Data excerpts -
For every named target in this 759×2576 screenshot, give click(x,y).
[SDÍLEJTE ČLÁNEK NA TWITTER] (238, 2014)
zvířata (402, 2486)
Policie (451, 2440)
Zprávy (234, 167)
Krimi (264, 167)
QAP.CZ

Task requirements -
The answer must be a word-for-word transcription of every record above.

Your solution -
For every named target in this 759×2576 screenshot, give click(x,y).
[SDÍLEJTE ČLÁNEK NA TWITTER] (238, 2014)
zvířata (402, 2486)
Policie (451, 2440)
Zprávy (234, 167)
Krimi (264, 167)
QAP.CZ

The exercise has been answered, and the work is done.